**Document passage**:
★ ★ ★ ★ ★ ★ ★

# Aries: An LSI Macro-Block for DSP Applications   # 6.Adder Blocks of the Aries Architecture

The algorithm in Aries requires that four numbers corresponding to the partial sums of bitplanes be added in one cycle. This operation can be summarized as: (6.1)

The multiplication with a power of two represents a shift-left operation. Symbolically this can be expressed like in Figure 6.1.  Figure 6.1: Symbolical representation of the shift-add operation used in Aries.

As no general building blocks for the addition of four binary numbers exist readily, this operation must be broken down into a simpler form so that it can be calculated with the basic CMOS building blocks. For the addition of more than two binary numbers (multi operarand addition), two different structures are commonly used :  Figure 6.2 shows the basic structure of a multi operand adder array which is constructed with carry propagate adders. This is called carry propagate because the carry from each adder is propagated directly to its neighbour. Only the sums of the adders within a row are passed to the next stage. The carries of all stages are evaluated with additional adders. The main disadvantage of this is the heavily serial nature of the operation. A worst case vector may cause the final result to be delayed more than m*n adder delays in an m x n adder array. A detailed analysis of the carry-ripple effect that causes this problem will be given in Section 6.1.2.

The carry output bit of a FA is by one order more significant than the sum output bit of the same adder. This is the reason why the carry is propagated in the carry propagate structure. It can be done differently though: In the carry save structure, the carry is saved, it is passed diagonally of the adder that is left to the adder that gets the sum output. This scheme is illustrated in Figure 6.3.  Notice that the last stage in the figure is in fact another carry propagate adder. The carries are saved until the last operation, which leaves two vectors; one consisting of the sum and the other of the carries of the previous operations. Needless to say, these two numbers have to be added. If the simple carry propagate adder is used as the last step the worst case delay will be m+n for an adder array of the dimensions m*n. This can even be enhanced if a faster adder is used as the final adder.  The most basic addition block that is used is the half adder. The half adder has only two 1-bit inputs, A and B, whose Sum can be calculated by a simple XOR operation. The Sum output is sufficient to express the sum of two 1-bit numbers for three out of four possible inputs. The sum of A=1 and B=1 can not be expressed by a single bit and a result with a higher significance than the Sum is required. This result is known as the Carry-out which states that an overflow has occurred.

The 1-bit FA is an enhanced half adder circuit having an additional Carry-in signal, which enables it to be cascaded with other adders and therefore is commonly used as a basic building block for generic adder arrays. The truth table of the FA is given in Table 6.1. (The truth table of the half adder corresponds to the first four entries in the truth table where Carry-in=0)

Table 6.1:Truth table of 1-bit FA.


Carry-In  A  B    Carry-Out  Sum
0     0  0        0       0
0     0  1        0       1
0     1  0        0       1
0     1  1        1       0
1     0  0        0       1
1     0  1        1       0
1     1  0        1       0
1     1  1        1       1



As the FA is the most widely used structure in a wide range of computationally complex functions, a significant amount of research effort was made on the realization of efficient adder structures. A quick glance to the truth table clearly reveals a classical XOR behaviour. XOR type functions typically have difficult CMOS realizations. A number of different realizations of FA's have been published [4,21,22,23,24] A well known CMOS FA structure was chosen in Aries since this adder is one of the most compact, robust and fast FA alternatives. The detailed design of a high performance FA cell, based on this adder, will be discussed in Section 8.3.2. The schematic of the adder and the transistor dimensions are shown in Figure 6.4.  Figure 6.4: Circuit schematic of the CMOS FA.

★ ★ ★ ★ ★ ★ ★

**Stored rows**:
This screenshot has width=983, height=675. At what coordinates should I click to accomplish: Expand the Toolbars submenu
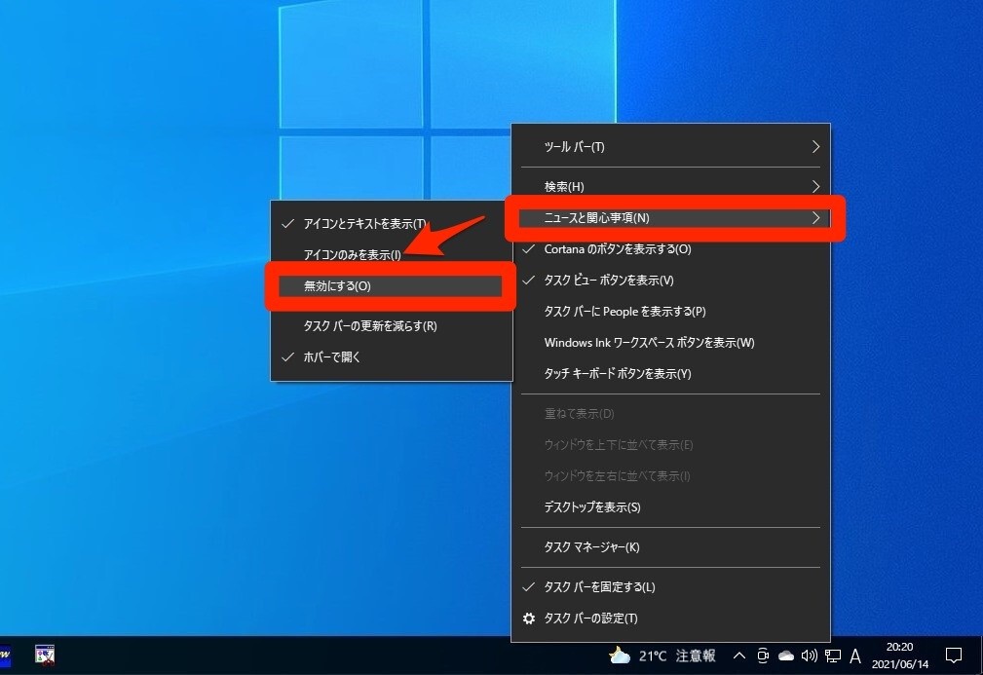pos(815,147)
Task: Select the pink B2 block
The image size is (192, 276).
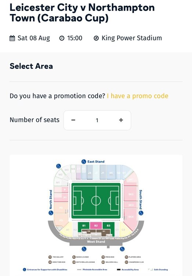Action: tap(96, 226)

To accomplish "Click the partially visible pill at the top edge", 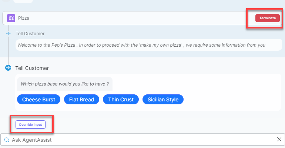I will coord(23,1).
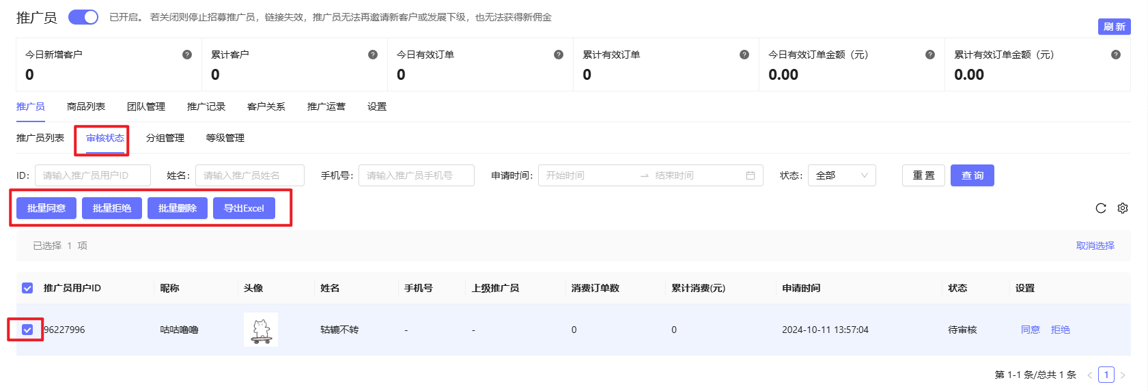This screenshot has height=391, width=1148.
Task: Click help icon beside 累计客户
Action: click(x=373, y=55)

★ ★ ★ ★ ★ ★ ★

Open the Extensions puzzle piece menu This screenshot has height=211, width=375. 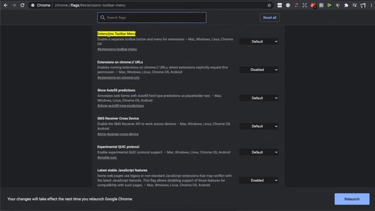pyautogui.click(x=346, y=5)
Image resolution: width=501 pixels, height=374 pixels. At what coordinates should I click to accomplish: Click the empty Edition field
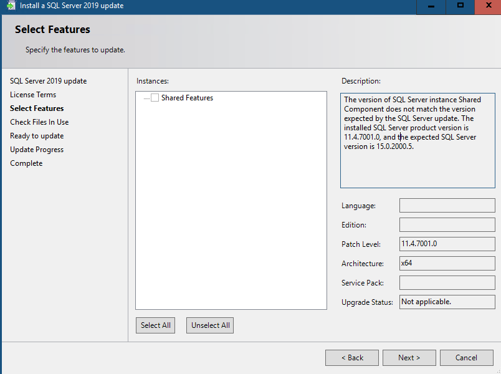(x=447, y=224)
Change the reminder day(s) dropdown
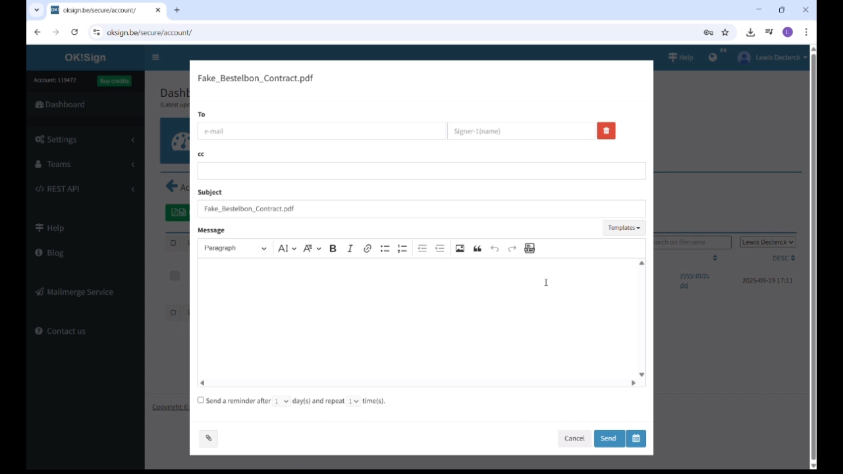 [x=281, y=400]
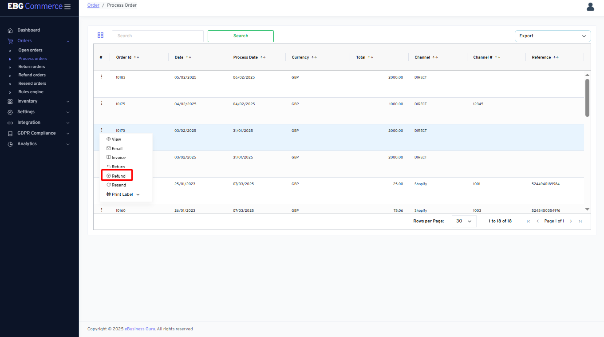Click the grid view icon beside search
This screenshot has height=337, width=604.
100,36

★ ★ ★ ★ ★ ★ ★

**Given task A**: In the Aries adder section, what is the worst case delay for an m*n carry save adder array when a simple carry propagate adder does the last step?
**Given task B**: Return the part of the Aries adder section starting with "As the FA is" and going on through "the CMOS FA.".
The records come from a source unrelated to the Aries adder section.

**Final answer A**: m+n

**Final answer B**:
As the FA is the most widely used structure in a wide range of computationally complex functions, a significant amount of research effort was made on the realization of efficient adder structures. A quick glance to the truth table clearly reveals a classical XOR behaviour. XOR type functions typically have difficult CMOS realizations. A number of different realizations of FA's have been published [4,21,22,23,24] A well known CMOS FA structure was chosen in Aries since this adder is one of the most compact, robust and fast FA alternatives. The detailed design of a high performance FA cell, based on this adder, will be discussed in Section 8.3.2. The schematic of the adder and the transistor dimensions are shown in Figure 6.4.  Figure 6.4: Circuit schematic of the CMOS FA.